Records from a dataset:
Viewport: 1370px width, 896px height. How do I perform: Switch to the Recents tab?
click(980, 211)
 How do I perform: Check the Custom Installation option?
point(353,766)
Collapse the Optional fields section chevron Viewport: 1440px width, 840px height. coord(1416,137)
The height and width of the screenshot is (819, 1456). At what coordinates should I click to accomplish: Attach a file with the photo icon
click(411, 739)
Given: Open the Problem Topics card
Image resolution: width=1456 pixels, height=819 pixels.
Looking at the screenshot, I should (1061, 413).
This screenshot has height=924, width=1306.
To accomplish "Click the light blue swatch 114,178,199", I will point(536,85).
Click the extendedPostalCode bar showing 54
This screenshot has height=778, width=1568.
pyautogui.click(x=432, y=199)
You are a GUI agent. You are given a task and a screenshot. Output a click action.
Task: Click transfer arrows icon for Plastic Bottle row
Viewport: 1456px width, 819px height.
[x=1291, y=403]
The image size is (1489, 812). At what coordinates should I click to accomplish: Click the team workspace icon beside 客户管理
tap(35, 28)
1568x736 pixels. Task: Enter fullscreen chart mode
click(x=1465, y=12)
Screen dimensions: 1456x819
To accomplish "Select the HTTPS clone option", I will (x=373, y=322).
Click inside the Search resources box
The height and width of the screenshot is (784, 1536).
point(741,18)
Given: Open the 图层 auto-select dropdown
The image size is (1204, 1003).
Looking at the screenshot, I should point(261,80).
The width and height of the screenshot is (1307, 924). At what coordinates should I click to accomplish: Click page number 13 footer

Task details = Copy each line of the preceding data that contains the string "Open".

Exercise answer =
Given: Open the Problem Topics card
Given: Open the 图层 auto-select dropdown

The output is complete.